Brow Beat

Is Silver Linings Playbook Really About Mental Illness?

Jennifer Lawrence and Bradley Cooper in Silver Linings Playbook. Does the movie have anything to say about mental illness?

The Weinstein Company

If you’ve so much as glanced at the headlines for reviews of Silver Linings Playbook, you’ve probably discerned that the David O. Russell movie starring Bradley Cooper and Jennifer Lawrence (and widely expected to be a best picture nominee) is “about mental illness.” The movie begins when Pat (Cooper) moves in with his parents after eight months in a psychiatric institution, where he was diagnosed as bipolar. He eventually finds peace in the arms of Tiffany (Lawrence), who has, we learn, also been prescribed various medications for a mental illness that is never named.

Indeed, the movie has prompted some discussion about its treatment of the subject. The New Yorker’s Richard Brody sees an anti-psychiatry subtext in the film, arguing that it “challenges the medical ‘establishment’ and the efficacy of medical science in bringing about results” and “advocates a faith-based view of mental illness.” Instead of supporting the medication and therapies that have been shown to be clinically effective in treating real-life mental illness, the film, according to Brody, “presents a personal, faith-and-family-centered approach to holding mental illness in abeyance.”

This reading of the movie hinges at least partly on a mistake about the plot, however, as The Awl’s Choire Sicha pointed out earlier this week. Brody, when writing his post, was under the impression that Pat ceased taking the medications he was prescribed—early on, we see Pat spitting out his meds and riding an optimistic, manic high. But after a couple of intense, violent clashes with his parents—one of which garners police attention—Pat begins taking his medication. Now properly medicated, Pat begins his relationship with Tiffany, which culminates—I don’t think it is a spoiler to say—in a partners’ dance competition. Per Sicha’s reading, the film is a validation of the medical establishment—a testament to the imperfect but invaluable power of mood stabilizers to treat bipolar disorder.

Meanwhile, over at the Guardian, Henry Barnes accuses Russell of punting on the mental illness question. “Having kicked off an intriguing story about mental illness and its toll on the family,” Barnes writes, “Russell puts the central issue out of play. Pat, after nearly a year of obsessions and hallucinations, simply resolves the problem.”

Why is it that critics whose job it is to be attentive to the details and underlying messages in movies disagree so sharply on the basic plot—let alone the deeper message—of this movie?

Mostly because Silver Linings Playbook is a mess. That messiness is at least partly by design. The shaky, uncomfortably intimate camerawork; the abrupt plot changes; the constantly shifting tone—all these are no doubt deliberate choices by Russell that contribute to the film’s exuberant feeling. But in addition to that choppy style there is a choppiness in the storytelling when it comes to depicting, and defining the contours of, mental illness. Russell doesn’t seem particularly interested in the question of what distinguishes a person’s mental illness from his or her personality, or the question of whether medication is as effective a treatment for bipolar disorder as a pretty girl and a dance competition. Russell doesn’t highlight whether or not Pat is medicated at any given time in the film’s narrative. Though we hear Pat complain of lithium’s side effects—sluggishness, weight gain—early in the film, we don’t see him actually experience any of these side effects once he starts taking his meds. As David Denby writes in his critical New Yorker review of Silver Linings Playbook, “What’s supposed to be clinically wrong with [Pat] is inseparable from what is merely infantile in him as a character.”

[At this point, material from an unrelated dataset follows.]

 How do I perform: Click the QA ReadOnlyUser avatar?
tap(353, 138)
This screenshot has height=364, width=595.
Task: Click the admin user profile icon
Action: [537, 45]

And Pat’s storyline isn’t the only one that makes Russell’s handling of mental illness baffling. Pat’s father, played by Robert DeNiro, seems to have a pretty serious undiagnosed disorder—manifesting itself in sports superstitions and a gambling addiction—but it’s his gambling that gets the plot rolling in the direction of Pat and Tiffany’s happy ending. One of Pat’s friends, played by John Ortiz, has a frightening latent violent streak that echoes Cooper’s own episodes. And Tiffany can only win Pat by lying to him repeatedly about the goal of their dance sessions—but is nonetheless presented as a perfect romantic partner for him at the end of the film, implicitly because of her own, unnamed illness. (Silver Linings Playbook falls into the annoying trope of implying that mentally ill people can only truly be understood by other mentally ill people, the details of their respective illnesses be damned.)

Silver Linings Playbook is a mishmash of neurotic behaviors, some associated with a diagnosis, most not. As Paste’s Michael Burgin writes, “Russell suggests that the only real difference between [Pat and Tiffany] and their friends and family lie in the amount of insulation in place.” As messages about mental illness go, this is a sloppy one. But that may just be a side effect of Russell’s preference for zaniness over coherence.